El miércoles quedaban cerrados los
establecimientos comerciales. Además, ese día tocaba recordar la traición de
Judas y estaba permitido contar a viva voz
ingratitudes recibidas describiendo a los que las habían infringido pero
sin mencionar nombres. Muchos rostros lucían lívidos el Miércoles Santo: unos
de la cólera al recordar los agravios y otros del temor a ser reconocido por
las descripciones...
El jueves era en extremo solemne y
la catedral se desbordaba de fieles para conmemorar la instauración de la
Eucaristía, ese regalo de su Cuerpo y su Sangre que nos dejó Jesús en la Ultima
Cena. El obispo escogía a doce jóvenes para la ceremonia de la lavada de pies
como hizo el Salvador del Mundo con sus doce apóstoles en señal de humildad.
Majestuosas esculturas en el interior de la Catedral de León
Durante todos esos días la ciudad
también estrenaba alegrías. En los parques se instalaban puestos de venta con
toda clase de comidas deliciosas, refrescos y golosinas y el algodón de azúcar
que yo encontraba insuperablemente sofisticado y delicioso.
Pobres y ricos se mezclaban sin
reparos unidos por la devoción y el entusiasmo. Era un ambiente tan sano...
imposible de olvidar.
Recuerdo que siendo muy pequeña,
me perdí entre el bullicio de las celebraciones. Afligida rompí a llorar.
Un borrachito que pasaba a mi lado
me preguntó por qué lloraba. “No encuentro a mi mamá ni a mis hermanas”, le
dije. Me aseguró que me ayudaría y me preguntó el nombre de mi padre. Al
decírselo me tomo de la mano y me llevó a mi casa. ¡Qué tiempos aquellos!
Pero si los primeros días de la
Semana Santa eran de fiesta y alegría, el Viernes Santo ofrecía un contraste
total. A partir de la media noche del jueves la ciudad se silenciaba por
completo. Se apagaba la radio. Nadie osaba entonar una canción ni silbar. Se
cuidaba de que los pequeños no alborotaran y se hablaba en tono quedo. No había
pleitos ni palabrotas. Se acudía a escuchar el Sermón de las Siete Palabras o
Sermón del Descendimiento tras el que bajaban de la Cruz la imagen del Señor y
la llevaban en impresionante solemnidad por los alrededores de la catedral en
la Procesión del Santo Entierro encabezada por el cabildo eclesiástico y, al
final, el obispo.
Ni automóviles ni coches
circulaban las calles y las personas procuraban caminar despacio. A los niños
se les recordaba no correr “para no pisar a Cristo que estaba en el suelo”.

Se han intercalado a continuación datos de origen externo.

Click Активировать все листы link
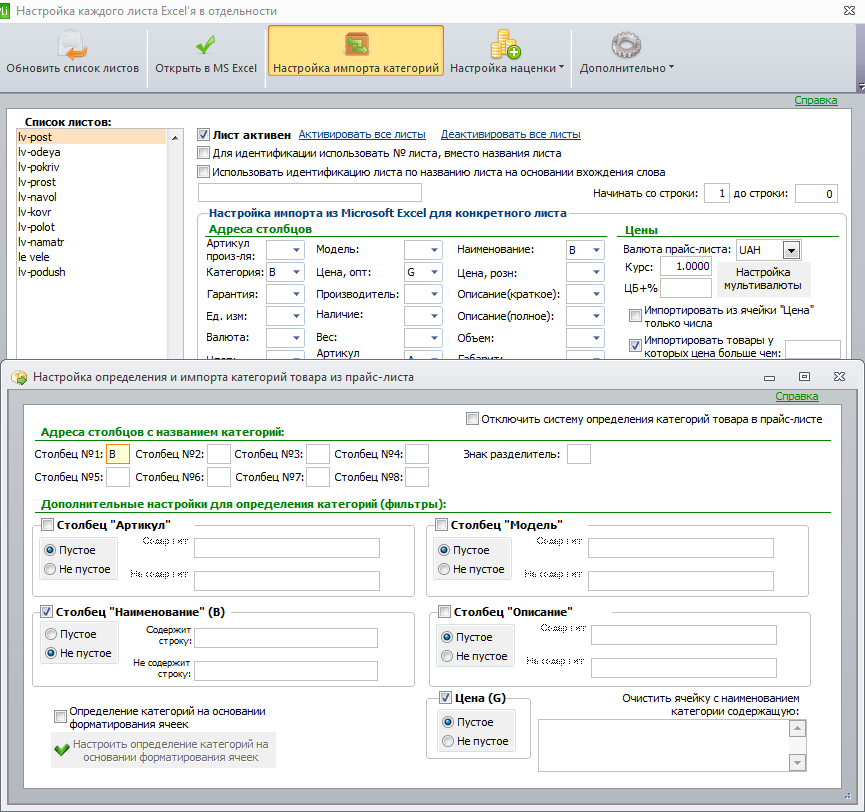Viewport: 865px width, 812px height. (x=362, y=135)
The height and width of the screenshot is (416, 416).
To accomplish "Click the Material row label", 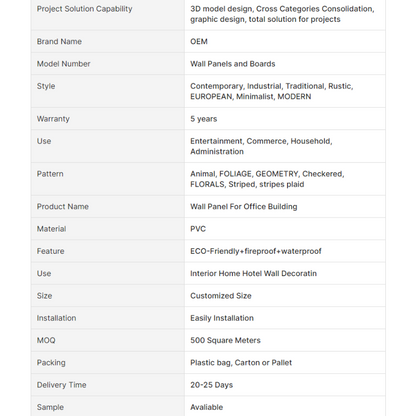I will point(51,229).
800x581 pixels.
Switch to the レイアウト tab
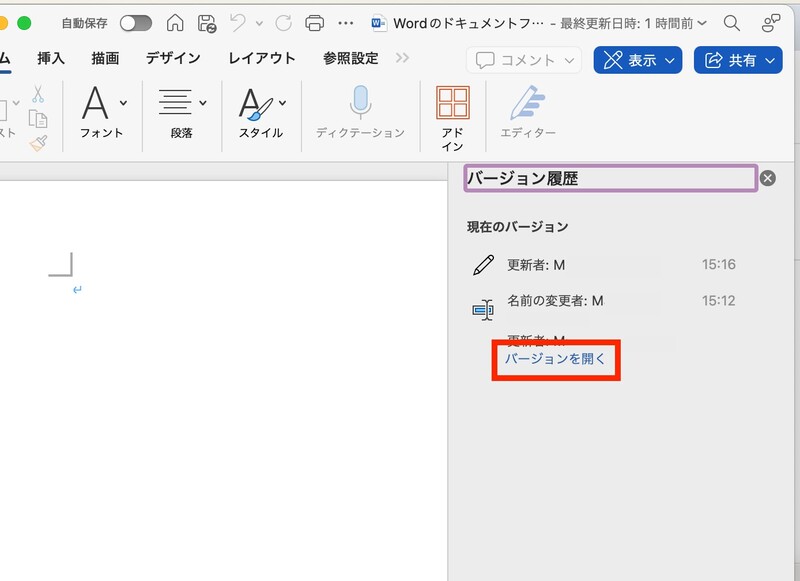tap(261, 59)
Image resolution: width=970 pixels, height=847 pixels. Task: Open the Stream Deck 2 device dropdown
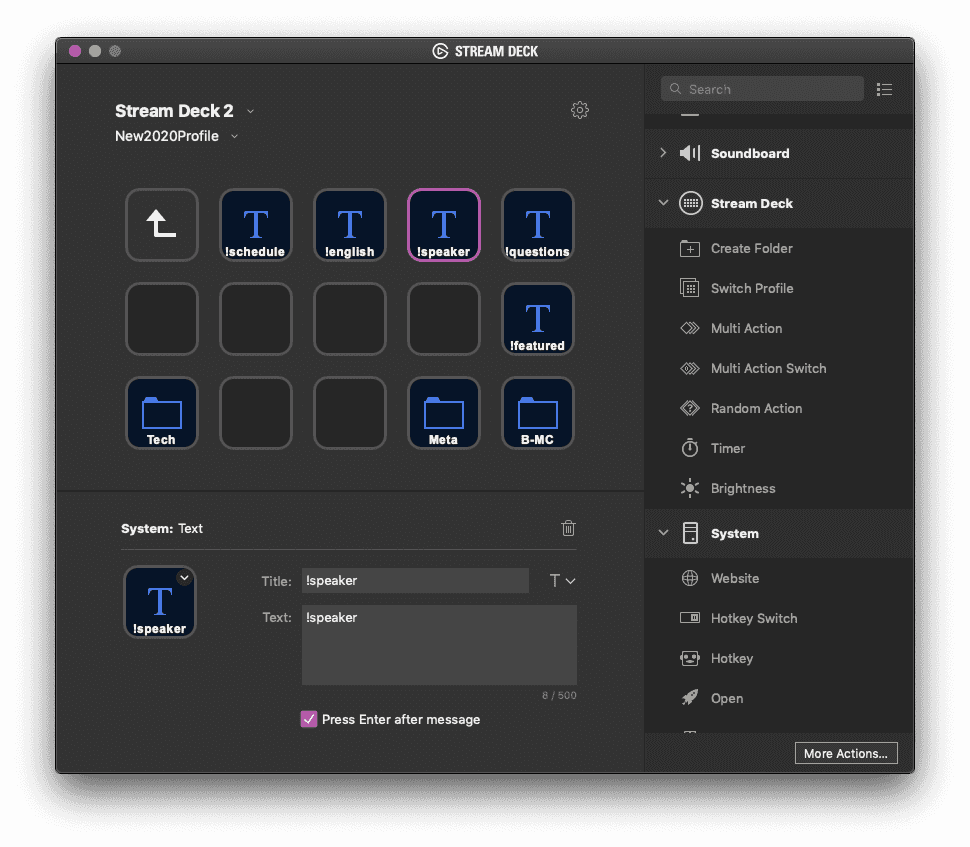[251, 111]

Creo que ni nos bañábamos, aunque eso tal vez fuera una manera de la muchachada
de aprovechar la oportunidad.
De lo que sí estoy perfectamente
segura era de la intención por demostrar un respeto profundo a la Pasión de ese
Dios que había permitido la inmolación de su Hijo para redimir a la humanidad
del pecado y hacerla merecedora de la vida eterna.
ANECDOTAS Y TRADICIONES
Fuertes eran las anécdotas
rememoradas con voz temerosa ese gran día sobre los que osaban romper la severa
tradición de respeto al Viernes Santo.
El campisto que se atrevió a salir
en su caballo en busca de una vaca que se le había extraviado no regresó jamás
a su rancho y apareció ahorcado de un árbol altísimo. La joven lavandera que
desafió la tradición y no quiso interrumpir su tarea fue arrastrada
inmisericordemente por unos brazos invisibles que la sumergieron en lo más
profundo del río haciéndola desaparecer bajo la fuerte corriente.
Un impío cazador que horrorizó a
la población por desdeñar el consejo de no salir de caza hasta después de que
la iglesia cantara el “Gloria”, que entonces se hacía el sábado, se atravesó su
propia cabeza en el primer disparo...
¿SERA POSIBLE...?
Crecí observando esas leyes del
Viernes Santo y aunque, lógicamente, las fui ajustando de acuerdo a la vida
moderna, he procurado no trabajar ni asistir a festejos ese día. Sorprendentemente
logré hacerlo hasta hace unos años cuando, obligada por las circunstancias,
tuve que ir a la oficina que administraba, aquí en Miami, donde resido.
Al principio sentí cierta
aprensión pero con el trajín del día olvidé que era Viernes Santo y me enfrasqué
en mi trabajo máxime cuando mi computadora pareció haberse vuelto loca y me
colocaba mal las letras. Al pulsar una R en la pantalla aparecía una D. Repetí
el documento más de cinco veces fijándome cuidadosamente y... nada. Llamé al
departamento de reparaciones para reportar el mal funcionamiento pero me
informaron que el encargado se hirió un dedo y estaba en la enfermería.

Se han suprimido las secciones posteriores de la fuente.